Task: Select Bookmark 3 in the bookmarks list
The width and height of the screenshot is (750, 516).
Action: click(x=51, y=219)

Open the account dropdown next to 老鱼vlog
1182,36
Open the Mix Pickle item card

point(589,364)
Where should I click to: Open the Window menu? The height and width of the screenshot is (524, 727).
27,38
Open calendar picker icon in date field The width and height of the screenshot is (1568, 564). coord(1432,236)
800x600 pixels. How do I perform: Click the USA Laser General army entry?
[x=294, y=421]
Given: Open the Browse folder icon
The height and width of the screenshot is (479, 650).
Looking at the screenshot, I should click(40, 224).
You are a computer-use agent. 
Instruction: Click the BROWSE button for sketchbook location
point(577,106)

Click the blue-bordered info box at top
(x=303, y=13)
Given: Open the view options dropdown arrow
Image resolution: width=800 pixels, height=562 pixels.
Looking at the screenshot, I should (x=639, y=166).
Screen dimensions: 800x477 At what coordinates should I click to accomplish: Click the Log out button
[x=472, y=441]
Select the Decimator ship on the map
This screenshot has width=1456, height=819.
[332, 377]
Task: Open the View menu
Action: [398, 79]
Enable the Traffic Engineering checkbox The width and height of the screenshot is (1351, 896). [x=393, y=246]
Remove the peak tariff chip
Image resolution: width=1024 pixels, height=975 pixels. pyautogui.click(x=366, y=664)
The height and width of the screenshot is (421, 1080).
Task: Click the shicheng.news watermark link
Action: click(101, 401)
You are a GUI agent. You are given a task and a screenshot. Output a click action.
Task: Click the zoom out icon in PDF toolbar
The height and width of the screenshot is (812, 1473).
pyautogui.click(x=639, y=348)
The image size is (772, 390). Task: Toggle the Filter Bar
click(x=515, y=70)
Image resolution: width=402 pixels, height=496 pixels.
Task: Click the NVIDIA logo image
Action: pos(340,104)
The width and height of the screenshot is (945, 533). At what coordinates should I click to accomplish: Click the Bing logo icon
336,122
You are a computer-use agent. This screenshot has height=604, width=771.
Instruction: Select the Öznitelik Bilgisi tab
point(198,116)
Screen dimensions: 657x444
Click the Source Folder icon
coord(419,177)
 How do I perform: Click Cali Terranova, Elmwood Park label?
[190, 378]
• • • • • • •
= EXERCISE DESCRIPTION =
This calls for all of the entries above, repeated exactly.

= ANSWER FOR THE TASK =
Task: Select Bookmark 3 in the bookmarks list
The width and height of the screenshot is (750, 516).
Action: click(x=51, y=219)

Open the account dropdown next to 老鱼vlog
1182,36
Open the Mix Pickle item card

point(589,364)
Where should I click to: Open the Window menu? The height and width of the screenshot is (524, 727).
27,38
Open calendar picker icon in date field The width and height of the screenshot is (1568, 564). coord(1432,236)
800x600 pixels. How do I perform: Click the USA Laser General army entry?
[x=294, y=421]
Given: Open the Browse folder icon
The height and width of the screenshot is (479, 650).
Looking at the screenshot, I should click(40, 224).
You are a computer-use agent. 
Instruction: Click the BROWSE button for sketchbook location
point(577,106)

Click the blue-bordered info box at top
(x=303, y=13)
Given: Open the view options dropdown arrow
Image resolution: width=800 pixels, height=562 pixels.
Looking at the screenshot, I should (x=639, y=166).
Screen dimensions: 800x477 At what coordinates should I click to accomplish: Click the Log out button
[x=472, y=441]
Select the Decimator ship on the map
This screenshot has width=1456, height=819.
[332, 377]
Task: Open the View menu
Action: [398, 79]
Enable the Traffic Engineering checkbox The width and height of the screenshot is (1351, 896). [x=393, y=246]
Remove the peak tariff chip
Image resolution: width=1024 pixels, height=975 pixels. pyautogui.click(x=366, y=664)
The height and width of the screenshot is (421, 1080).
Task: Click the shicheng.news watermark link
Action: click(101, 401)
You are a GUI agent. You are given a task and a screenshot. Output a click action.
Task: Click the zoom out icon in PDF toolbar
The height and width of the screenshot is (812, 1473).
pyautogui.click(x=639, y=348)
The image size is (772, 390). Task: Toggle the Filter Bar
click(x=515, y=70)
Image resolution: width=402 pixels, height=496 pixels.
Task: Click the NVIDIA logo image
Action: pos(340,104)
The width and height of the screenshot is (945, 533). At what coordinates should I click to accomplish: Click the Bing logo icon
336,122
You are a computer-use agent. This screenshot has height=604, width=771.
Instruction: Select the Öznitelik Bilgisi tab
point(198,116)
Screen dimensions: 657x444
Click the Source Folder icon
coord(419,177)
 How do I perform: Click Cali Terranova, Elmwood Park label?
[190, 378]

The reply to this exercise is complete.